От самой задней стены дома до загонов была протянута у них по земле толстая стальная проволока, вдоль которой бегал их лохматый цепной пёс. Сначала у них была собака по кличке Пират. Пират был уже старый и почти всё время спал у себя в будке. Будка у него была просторная и добротная, и, кажется, была она даже обита войлоком и клеёнкой. Потом, когда Пирата не стало, появился Дозор. Дозора боялись не только мы, дети, хотя нас отделял от него высокий деревянный штакетник и цепь на проволоке, но и вся живность от кур и до кошек, которых он яростно отгонял от своей территории. Поэтому мы довольно скоро усвоили, что спящего зверя лучше не будить и проходить мимо его логова незаметно, подальше от забора, чтобы не вызвать лишнего шума.


Дети у бабы Кати были уже взрослые и разъехались, обзаведясь семьями, в другие края, ещё до нашего рождения.
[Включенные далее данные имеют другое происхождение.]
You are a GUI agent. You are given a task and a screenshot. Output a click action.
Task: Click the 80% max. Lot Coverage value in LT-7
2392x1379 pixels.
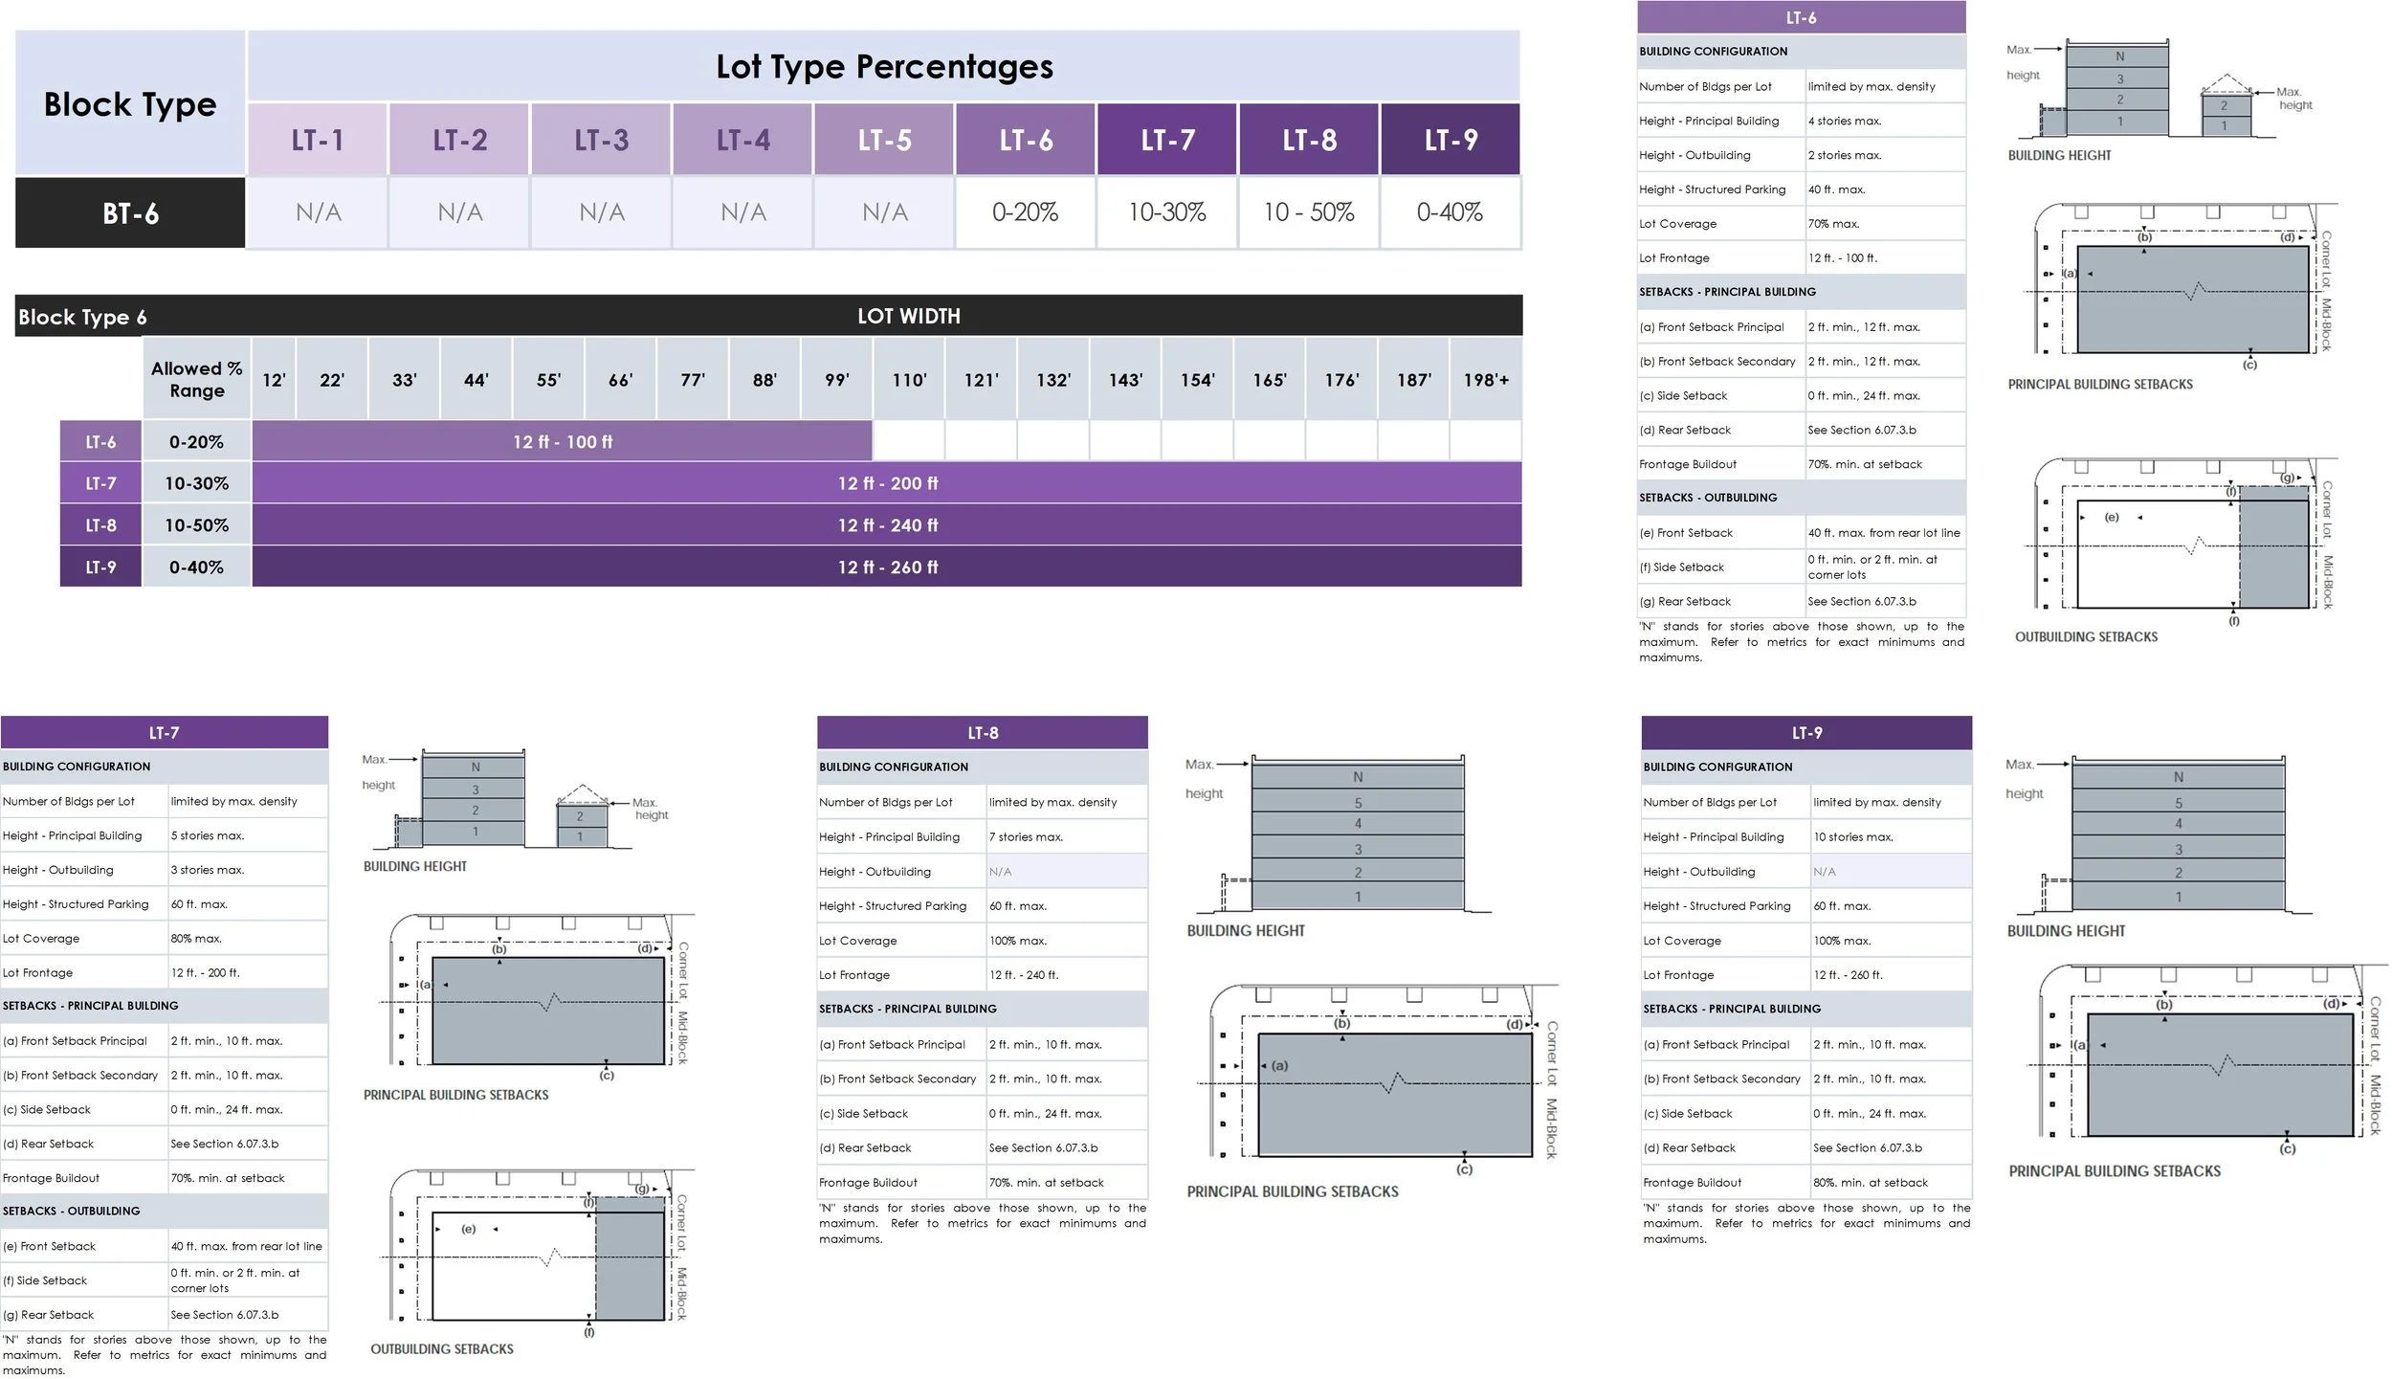click(x=196, y=938)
Про дочь их Соню и сына Алика я знаю только по фотографиям в нашем старом альбоме. Жил с ними только их младший сын Хасан, который потом тоже женился и переехал в дом неподалеку, по соседству с нашей бабой Эрной и Дедом. Кроме Хасана, был у них ещё один сын, больной Павлик. По возрасту он был, наверное, лет на 30, если не больше, старше нас. Когда его вывезли одним летним днём во двор палисадника, мы с сестрой отважились подойти к нему. Он сидел, слегка покачиваясь в своей самодельной коляске — деревянном ящике на колёсиках. Его руки были согнуты в запястьях, и на склоненном набок лице застыла гримаса, похожая на напряжённую улыбку. У Павлика был ДЦП, он не мог говорить, а только произносил невнятные звуки и кивал при этом. Казалось, он изо всех сил пытался нам что-то сказать, а мы стояли, застыв на месте, и молча смотрели на него, не зная что делать. Слышит ли он нас? Думает ли он что-то сейчас? Что-то говорит? Так и осталось это загадкой. Встреча с Павликом — наше первое знакомство с темой увечья. Главный урок того момента: бывают разные люди, разные судьбы, взрослые могут быть беспомощнее маленьких детей. Глаза ребёнка видят только то, что есть. Душа всё знает. Ребёнок никого не осуждает...


Тогда же, когда нам было лет шесть-семь, жила у них ещё бабушка, свекровь бабы Кати, мама дяди Миши. Она была очень старенькая, кажется, ей было лет 90, и её все называли просто «бабушка». Я помню её только по обрывкам разговоров взрослых. Несмотря на свой возраст, она ещё ходила и ухаживала за Павликом. Мударисовская бабушка, как её тогда называли, ушла из жизни неожиданно для всех. Она прилегла на кровать, заснула и больше не проснулась. Никогда до этого не приходилось нам быть свидетелями кончины человека. Это было наше первое прикосновение к теме жизни, старения и смерти... У взрослых чувствовались скорбь и одновременно облегчение, что старенькой бабушке не пришлось страдать и умирать в болезненных муках... Старых людей отпускают...


Жизнь Мударисовых проходила по своей орбите, со своим собственным ритмом и своей судьбой. Мы были лишь свидетелями, участвуя в судьбе друг друга как родные и соседи. С годами, зимами и летами, восходами и закатами пришло время и превратило родственников, живущих по соседству, в «родных соседей». Такими и останутся они в моей памяти.